By Anna Tatham
Durham University has said it is “open to exploring the possible benefits” of two-year degree programmes, which would save 20% on tuition fees compared with a three-year course.
Universities Minister Sam Gyimah has confirmed plans for universities to provide shorter, more intensive two-year courses, which would cost around £11,000 per year, saving around £5,500 in total compared with a three-year course.
A fast-track degree would consist of two 45-week years of teaching, meaning students would have to borrow less to cover fee costs and would save on a year’s living costs and accommodation.
Universities minister Sam Gyimah argued that there are “undeniable financial, academic and personal benefits” of the following plans, and suggested it would encourage universities to “offer dynamic choices that serve the students’ needs”.
However, insiders argue that universities are not equipped to offer shorter, more intense courses, meaning that lectures and seminars could be held in the summer holidays, and tutors may not have enough time for research, according to The Times.
Raising annual tuition fees above £9,250 would also require Parliamentary approval – if successful, such courses could operate from next year.
Mr Gyimah also said accelerated degrees would help improve access for “mature students and those who commute, who were previously locked out of higher education”.
Professor Alan Houston, Pro-Vice-Chancellor (Education) has said: “There are a number of reasons why full-time, three-year degree programmes are generally the most appropriate at research-intensive institutions like Durham.

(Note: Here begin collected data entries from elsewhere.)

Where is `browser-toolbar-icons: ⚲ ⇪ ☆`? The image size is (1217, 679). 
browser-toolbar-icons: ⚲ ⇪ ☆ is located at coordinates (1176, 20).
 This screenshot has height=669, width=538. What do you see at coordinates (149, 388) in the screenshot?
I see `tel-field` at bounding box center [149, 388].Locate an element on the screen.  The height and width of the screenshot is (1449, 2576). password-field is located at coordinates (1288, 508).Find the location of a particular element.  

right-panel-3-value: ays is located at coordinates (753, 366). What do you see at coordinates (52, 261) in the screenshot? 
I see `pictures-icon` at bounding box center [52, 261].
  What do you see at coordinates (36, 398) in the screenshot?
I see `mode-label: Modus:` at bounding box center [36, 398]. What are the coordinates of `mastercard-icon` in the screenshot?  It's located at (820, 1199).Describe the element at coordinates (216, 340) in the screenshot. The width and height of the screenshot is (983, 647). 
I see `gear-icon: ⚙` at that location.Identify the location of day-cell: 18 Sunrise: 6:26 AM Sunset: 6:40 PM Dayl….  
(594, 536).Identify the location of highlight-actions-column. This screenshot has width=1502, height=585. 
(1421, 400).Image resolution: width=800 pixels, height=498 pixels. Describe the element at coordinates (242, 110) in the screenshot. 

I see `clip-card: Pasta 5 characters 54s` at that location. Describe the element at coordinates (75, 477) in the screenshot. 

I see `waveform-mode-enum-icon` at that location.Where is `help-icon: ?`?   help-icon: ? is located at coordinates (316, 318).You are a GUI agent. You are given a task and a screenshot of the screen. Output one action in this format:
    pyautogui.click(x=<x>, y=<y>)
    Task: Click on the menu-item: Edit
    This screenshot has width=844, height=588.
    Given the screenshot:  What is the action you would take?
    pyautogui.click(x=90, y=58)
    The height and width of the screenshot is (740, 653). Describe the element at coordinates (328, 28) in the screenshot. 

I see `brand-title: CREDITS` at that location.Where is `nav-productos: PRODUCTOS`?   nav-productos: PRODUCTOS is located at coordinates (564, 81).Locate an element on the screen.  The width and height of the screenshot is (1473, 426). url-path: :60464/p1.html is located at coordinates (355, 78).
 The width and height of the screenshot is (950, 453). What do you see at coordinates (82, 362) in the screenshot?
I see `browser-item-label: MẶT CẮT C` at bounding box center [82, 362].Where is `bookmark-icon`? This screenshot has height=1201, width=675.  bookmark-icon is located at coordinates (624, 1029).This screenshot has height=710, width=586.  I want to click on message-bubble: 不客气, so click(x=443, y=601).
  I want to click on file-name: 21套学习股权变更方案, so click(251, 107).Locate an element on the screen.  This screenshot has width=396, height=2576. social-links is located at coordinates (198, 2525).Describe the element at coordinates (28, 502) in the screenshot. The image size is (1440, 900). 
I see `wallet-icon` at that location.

“However, we are open to exploring the possible benefits and necessary compromises which two-year degree programmes would entail.”
Yet the head of one of the first universities to offer two-year degrees over 40 years ago has suggested universities will find it hard to adapt to the two-year degree structure.
Sir Anthony Seldon, Vice-Chancellor of the University of Buckingham, said: “Two-year degrees are a more efficient and cost-effective method for students to get on with their careers and their lives.”
But he said: “Universities offering three-year degrees will find it difficult to restructure.
“We would like the universities minister to engage in discussions with us in order to assist independent providers who offer two-year degrees.”
Seven of the nine candidates running to be NUS delegates for Durham Students’ Union vehemently opposed the prospect of supporting two-year degree courses.